The Sun, The Daily Mail, The Times, I didn't read them this morning, but I hope that Andy Murray read them all. Worst case, I hope his mother/sometimes coach Judy has copies of all the British dailies stashed away so that he can read all the writers who spent years lambasting him suddenly singing a new tune (if only for a day). I hope Andy Murray pulls out of the Rogers Cup with "fatigue" in the form of a lager drenched headache and a long, long night of partying with his mates and an afterparty with Kim Sears. Professional tennis is a grind like none other in sport: solitary, crisscrossing five continents, playing tournaments from New Year's Eve to Thanksgiving, with every week's results dissected, overanalyzed and recounted by the press corps, fans and coaches alike, not to mention a ranking system that tells you every single week of the year where you stand in relation to your competition. Murray was considered, for lack of a better phrase, the most accomplished "non-winner" the game has ever known. Having forever rewritten his narrative with his win over Roger Federer for Olympic gold yesterday, I sincerely hope the Scot is indulging in the sweet taste of victory.

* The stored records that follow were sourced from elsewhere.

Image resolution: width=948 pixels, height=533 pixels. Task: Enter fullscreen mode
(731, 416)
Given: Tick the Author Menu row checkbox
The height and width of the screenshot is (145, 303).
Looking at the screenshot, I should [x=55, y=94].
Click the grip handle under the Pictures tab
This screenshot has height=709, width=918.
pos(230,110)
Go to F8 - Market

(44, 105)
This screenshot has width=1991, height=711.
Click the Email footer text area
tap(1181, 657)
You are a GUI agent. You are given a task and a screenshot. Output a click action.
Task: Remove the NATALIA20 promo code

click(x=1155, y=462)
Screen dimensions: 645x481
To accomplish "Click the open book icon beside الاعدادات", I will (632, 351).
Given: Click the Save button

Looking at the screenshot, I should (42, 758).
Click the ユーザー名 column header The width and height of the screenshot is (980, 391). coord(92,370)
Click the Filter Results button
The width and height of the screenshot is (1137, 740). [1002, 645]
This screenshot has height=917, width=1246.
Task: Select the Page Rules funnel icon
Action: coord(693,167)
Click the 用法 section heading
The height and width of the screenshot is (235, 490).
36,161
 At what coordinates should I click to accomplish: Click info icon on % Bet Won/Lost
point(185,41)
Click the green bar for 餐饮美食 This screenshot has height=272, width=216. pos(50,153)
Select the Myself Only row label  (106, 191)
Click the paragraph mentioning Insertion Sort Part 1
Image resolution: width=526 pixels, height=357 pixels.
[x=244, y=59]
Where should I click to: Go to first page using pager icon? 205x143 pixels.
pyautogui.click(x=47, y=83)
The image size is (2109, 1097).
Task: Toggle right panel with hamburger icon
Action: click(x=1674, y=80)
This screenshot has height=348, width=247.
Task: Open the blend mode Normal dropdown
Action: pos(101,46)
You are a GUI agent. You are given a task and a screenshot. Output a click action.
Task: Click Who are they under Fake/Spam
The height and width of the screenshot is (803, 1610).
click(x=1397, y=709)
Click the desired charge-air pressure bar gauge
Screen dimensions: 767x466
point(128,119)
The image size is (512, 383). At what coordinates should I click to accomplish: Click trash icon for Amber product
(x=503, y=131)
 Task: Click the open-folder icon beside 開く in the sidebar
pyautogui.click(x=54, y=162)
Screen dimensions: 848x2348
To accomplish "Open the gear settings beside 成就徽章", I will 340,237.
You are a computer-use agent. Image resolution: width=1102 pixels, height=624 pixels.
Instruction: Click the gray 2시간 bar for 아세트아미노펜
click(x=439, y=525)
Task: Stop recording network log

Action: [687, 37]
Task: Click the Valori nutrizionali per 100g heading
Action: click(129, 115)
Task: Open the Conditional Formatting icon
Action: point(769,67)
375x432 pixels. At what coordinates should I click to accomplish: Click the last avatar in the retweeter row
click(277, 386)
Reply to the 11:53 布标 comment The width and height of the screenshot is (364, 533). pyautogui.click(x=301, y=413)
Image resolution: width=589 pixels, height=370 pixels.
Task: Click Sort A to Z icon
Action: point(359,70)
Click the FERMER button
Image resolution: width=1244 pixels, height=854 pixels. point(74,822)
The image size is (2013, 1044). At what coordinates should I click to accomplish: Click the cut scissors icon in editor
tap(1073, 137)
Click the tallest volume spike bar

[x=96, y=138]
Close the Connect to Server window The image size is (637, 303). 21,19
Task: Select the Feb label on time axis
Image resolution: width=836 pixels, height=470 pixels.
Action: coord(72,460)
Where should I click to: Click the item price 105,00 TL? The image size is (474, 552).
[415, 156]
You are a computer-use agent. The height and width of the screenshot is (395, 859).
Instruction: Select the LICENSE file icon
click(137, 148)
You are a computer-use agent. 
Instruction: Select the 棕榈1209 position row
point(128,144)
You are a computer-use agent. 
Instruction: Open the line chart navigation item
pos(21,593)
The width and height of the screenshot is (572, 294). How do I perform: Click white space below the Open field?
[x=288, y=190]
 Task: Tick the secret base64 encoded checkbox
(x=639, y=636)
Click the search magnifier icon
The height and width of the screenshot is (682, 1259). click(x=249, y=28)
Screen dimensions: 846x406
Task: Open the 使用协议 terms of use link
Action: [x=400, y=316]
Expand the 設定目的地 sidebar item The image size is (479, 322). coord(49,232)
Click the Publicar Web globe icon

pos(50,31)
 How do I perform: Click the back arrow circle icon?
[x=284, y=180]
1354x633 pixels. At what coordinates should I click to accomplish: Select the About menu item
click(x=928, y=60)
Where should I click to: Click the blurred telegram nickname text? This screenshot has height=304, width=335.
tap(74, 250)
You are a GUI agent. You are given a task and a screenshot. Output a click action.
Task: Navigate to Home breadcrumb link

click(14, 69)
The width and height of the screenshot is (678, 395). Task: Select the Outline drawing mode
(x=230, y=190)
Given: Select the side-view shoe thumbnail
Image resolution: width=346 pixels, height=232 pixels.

I imagine somewhere in an appropriately posh quarter of Central London last night, that Ivan Lendl sat in a corner, dour as ever, with a jumprope and stopwatch in hand, irritated by all the noise, checking his watch over a training session that never happened...as it should have been. It speaks volumes of the dominance of the ATP Big Three that the No. 4 (who has been ranked as high as second in the world) winning the Olympic final registers as more than a mild upset. Murray's record versus Federer coming into the day at 8-8 more than suggested that he could beat the World No. 1, but conventional wisdom (and history) countered that on the biggest stages, where the game's history is made, he just couldn't. He wasn't even with Federer to the big match followers, he was a decided underdog, 8.5-1 said noted UK bookmaker William Hill, bookies farther from the crown likely said worse. Murray wouldn't win on a stage this big; he never has, why now? If this were Cincinnati, different story, but the Olympics? In the UK? At Wimbledon?!? Nope, precious few truly expected a win, let alone a straight sets drubbing that made the World No. 1 and 17-time major champion look as shockingly ordinary as his fellow silver medalist and Career Grand Slammer, Maria Sharapova looked a day earlier against Serena Williams. 6-2, 6-1, 6-4?!?! Against Federer? This was obviously some Murray fanboy joke perpetuated across the internet, not a real match score.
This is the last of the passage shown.